- [Task statement]
Copy the lines below, please, starting with the one that contains "This screenshot has height=763, width=1421." and ending with the last. Pictures stay out.

- [Recorded information]
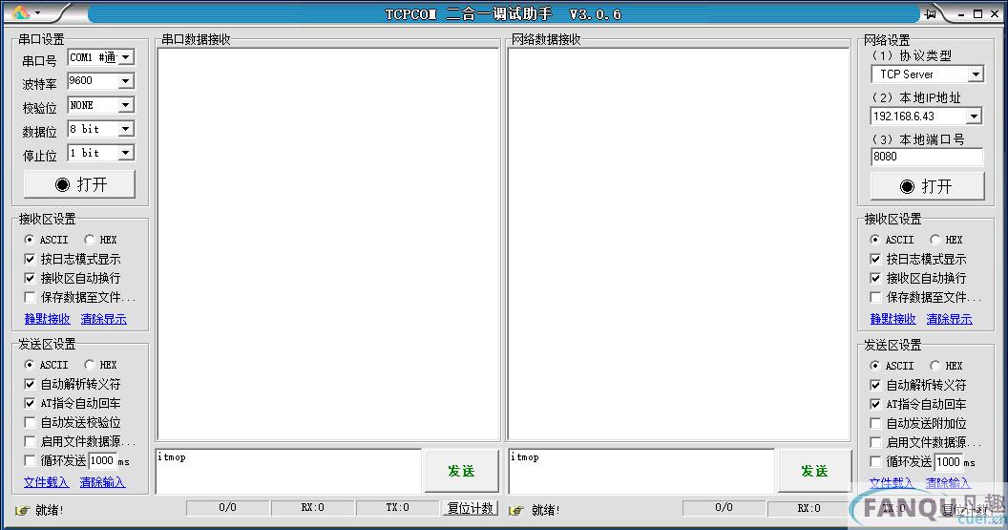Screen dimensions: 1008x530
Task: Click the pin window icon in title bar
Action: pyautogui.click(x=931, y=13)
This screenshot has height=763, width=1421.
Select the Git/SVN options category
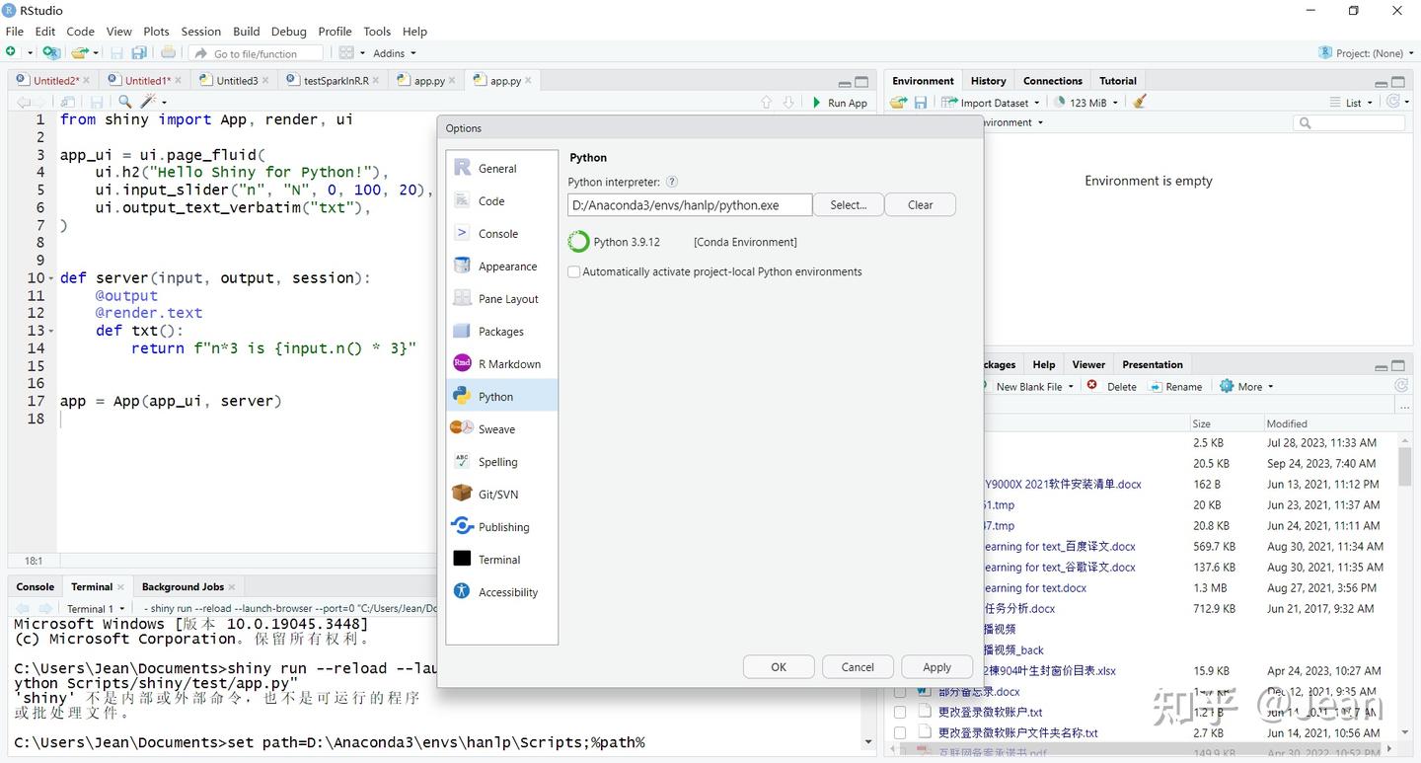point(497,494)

- [Task solution]
This screenshot has height=763, width=1421.
Select the Git/SVN options category
point(497,494)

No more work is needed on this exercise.